TEXT SHOWN ▸
Running goggle I came up with it being April 11th, 2006 when I see it was 1st reported. 
http://gleez.com/articles/did-you-know/smallest-petrol-engine 
So does that mean next year?


----------



## Mike Reilley (Jan 2, 2008)

Oh woof.....bad juju


----------



## lownote (Jan 3, 2008)

Original story was in 2003: http://www.thesun.co.uk/sol/homepage/news/article80219.ece 

So the machine should have become ubiquitous in 2009


----------



## John J (Dec 29, 2007)

You know this is going to drive up the price of Lighter Fuel


----------



## pete (Jan 2, 2008)

You tellum jj!!!


----------



## Dwight Ennis (Jan 2, 2008)

The conspiracy theorists would tell you that the technology was bought up - then buried - by the battery making companies. hehehe


----------



## Cougar Rock Rail (Jan 2, 2008)

(Text and element pointing records)

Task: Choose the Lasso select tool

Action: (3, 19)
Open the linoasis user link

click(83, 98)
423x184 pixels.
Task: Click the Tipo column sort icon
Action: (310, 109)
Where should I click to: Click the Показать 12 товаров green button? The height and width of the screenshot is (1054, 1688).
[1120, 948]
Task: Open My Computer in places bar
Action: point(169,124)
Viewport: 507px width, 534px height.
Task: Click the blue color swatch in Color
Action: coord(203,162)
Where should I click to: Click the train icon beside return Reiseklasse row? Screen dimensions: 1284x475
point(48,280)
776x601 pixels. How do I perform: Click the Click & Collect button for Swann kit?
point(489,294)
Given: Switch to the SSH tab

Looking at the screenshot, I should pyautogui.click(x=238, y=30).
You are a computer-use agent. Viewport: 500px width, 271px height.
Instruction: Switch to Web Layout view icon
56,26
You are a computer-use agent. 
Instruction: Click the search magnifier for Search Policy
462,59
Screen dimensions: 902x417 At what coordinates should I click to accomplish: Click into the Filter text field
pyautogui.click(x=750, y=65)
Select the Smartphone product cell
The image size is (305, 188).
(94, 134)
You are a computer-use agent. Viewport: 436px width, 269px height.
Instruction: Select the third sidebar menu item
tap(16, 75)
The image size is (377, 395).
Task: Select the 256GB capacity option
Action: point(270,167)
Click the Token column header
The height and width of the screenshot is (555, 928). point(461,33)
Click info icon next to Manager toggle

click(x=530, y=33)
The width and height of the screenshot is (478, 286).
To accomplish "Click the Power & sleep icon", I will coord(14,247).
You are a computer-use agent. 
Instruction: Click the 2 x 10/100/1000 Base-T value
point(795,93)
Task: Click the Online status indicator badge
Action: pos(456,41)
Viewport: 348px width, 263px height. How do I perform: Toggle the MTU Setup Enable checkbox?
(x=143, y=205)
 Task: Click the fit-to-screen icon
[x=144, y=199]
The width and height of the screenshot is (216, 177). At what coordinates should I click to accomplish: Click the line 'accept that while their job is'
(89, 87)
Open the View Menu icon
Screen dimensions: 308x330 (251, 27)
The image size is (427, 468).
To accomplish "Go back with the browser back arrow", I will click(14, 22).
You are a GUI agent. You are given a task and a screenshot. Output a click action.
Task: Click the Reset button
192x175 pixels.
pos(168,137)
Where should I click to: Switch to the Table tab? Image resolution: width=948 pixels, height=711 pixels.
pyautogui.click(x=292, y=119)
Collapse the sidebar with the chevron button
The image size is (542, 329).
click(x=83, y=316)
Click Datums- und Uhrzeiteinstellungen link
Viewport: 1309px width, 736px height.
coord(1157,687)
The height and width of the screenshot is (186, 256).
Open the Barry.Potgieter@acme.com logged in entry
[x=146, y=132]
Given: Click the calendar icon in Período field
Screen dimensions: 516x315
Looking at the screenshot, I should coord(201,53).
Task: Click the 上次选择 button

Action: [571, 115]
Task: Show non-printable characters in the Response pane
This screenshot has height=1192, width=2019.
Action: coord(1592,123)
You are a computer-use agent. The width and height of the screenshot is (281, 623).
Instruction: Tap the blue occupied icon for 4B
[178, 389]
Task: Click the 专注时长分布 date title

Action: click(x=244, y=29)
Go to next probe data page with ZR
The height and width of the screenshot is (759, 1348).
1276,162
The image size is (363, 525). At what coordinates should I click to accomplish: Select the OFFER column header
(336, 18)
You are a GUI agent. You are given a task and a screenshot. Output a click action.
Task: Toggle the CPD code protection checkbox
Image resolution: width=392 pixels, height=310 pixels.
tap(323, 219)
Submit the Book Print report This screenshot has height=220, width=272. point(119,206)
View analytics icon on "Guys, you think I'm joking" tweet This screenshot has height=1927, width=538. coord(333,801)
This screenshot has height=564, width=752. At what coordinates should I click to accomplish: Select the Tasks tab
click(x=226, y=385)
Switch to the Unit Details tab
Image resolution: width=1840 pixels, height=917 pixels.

SET OF TASKS ▸
#1 In the forum thread about the smallest petrol engine, what explanation does Dwight Ennis say conspiracy theorists would give for the technology? Answer in one to three sentences.
#2 Answer these questions from the forum thread about the smallest petrol engine.
(a) On what date does the first poster say the engine was first reported?
(b) According to lownote, in what year did the original story appear?
(c) What does John J say will go up in price?
#3 Carry the forum thread about the smallest petrol engine forward from its last line.

ANSWERS FOR THIS EXERCISE ▸
#1 Conspiracy theorists would say that battery making companies bought up the technology and then buried it.

#2
(a) April 11th, 2006
(b) 2003
(c) Lighter fuel

#3
I call BS on this one. There isn't enough energy in a squirt of lighter fluid to power a laptop or phone for months like they claim. Plus to have it run on it's own for ages is one thing...to actually produce useable power (ie. electricity) means now you need a generator connected to it of some form...and then let's see how long the power lasts. There is only so much energy in a squirt of fuel. 

Keith


----------



## Greg Elmassian (Jan 3, 2008)

The easy way to know this is bs is that there is no way to get rid of the heat. Producing power by burning always involves heat. There's no radiator, and they talk about putting it inside things and people. 

Also, combustion produces byproducts of gases and liquids. Where did all of that go? Your watch would inflate like a hot air balloon. 

I believe enough research will take you back to a date of April 1 in some year. 

Greg


----------



## kormsen (Oct 27, 2009)

Greg, where does it say, that this gimmick is supposed to work through combustion?


----------



## Greg Elmassian (Jan 3, 2008)

True, it could be a catalytic reaction, but again it would have to be exothermic to generate power, so it's true there would be no combustion byproducts, but there would be ones from the catalytic reaction.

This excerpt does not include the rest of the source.